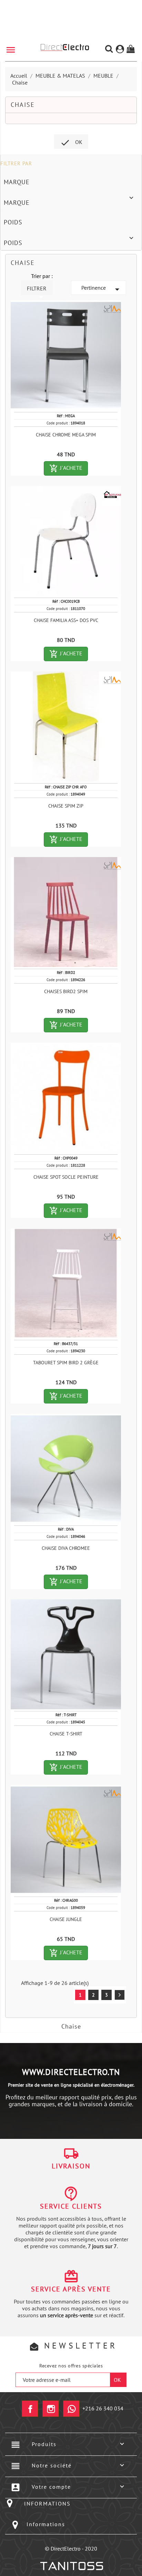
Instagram (51, 2409)
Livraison (71, 2166)
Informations (46, 2524)
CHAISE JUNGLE (66, 1919)
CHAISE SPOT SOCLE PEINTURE (66, 1177)
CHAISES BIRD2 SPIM (66, 991)
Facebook (30, 2409)
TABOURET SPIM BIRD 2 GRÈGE (66, 1362)
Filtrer (37, 290)
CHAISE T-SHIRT (66, 1734)
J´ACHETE (68, 468)
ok (71, 142)
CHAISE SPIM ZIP (65, 806)
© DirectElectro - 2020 (71, 2548)
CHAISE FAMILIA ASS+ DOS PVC (66, 620)
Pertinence (102, 289)
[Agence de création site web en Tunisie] (71, 2566)
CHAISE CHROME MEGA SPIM (66, 435)
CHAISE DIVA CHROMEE (66, 1548)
--*--
Action item: Every line of the records above must reappear exactly, though the pictures must not.

Reply:
Instagram (51, 2409)
Livraison (71, 2166)
Informations (46, 2524)
CHAISE JUNGLE (66, 1919)
CHAISE SPOT SOCLE PEINTURE (66, 1177)
CHAISES BIRD2 SPIM (66, 991)
Facebook (30, 2409)
TABOURET SPIM BIRD 2 GRÈGE (66, 1362)
Filtrer (37, 290)
CHAISE T-SHIRT (66, 1734)
J´ACHETE (68, 468)
ok (71, 142)
CHAISE SPIM ZIP (65, 806)
© DirectElectro - 2020 (71, 2548)
CHAISE FAMILIA ASS+ DOS PVC (66, 620)
Pertinence (102, 289)
[Agence de création site web en Tunisie] (71, 2566)
CHAISE CHROME MEGA SPIM (66, 435)
CHAISE DIVA CHROMEE (66, 1548)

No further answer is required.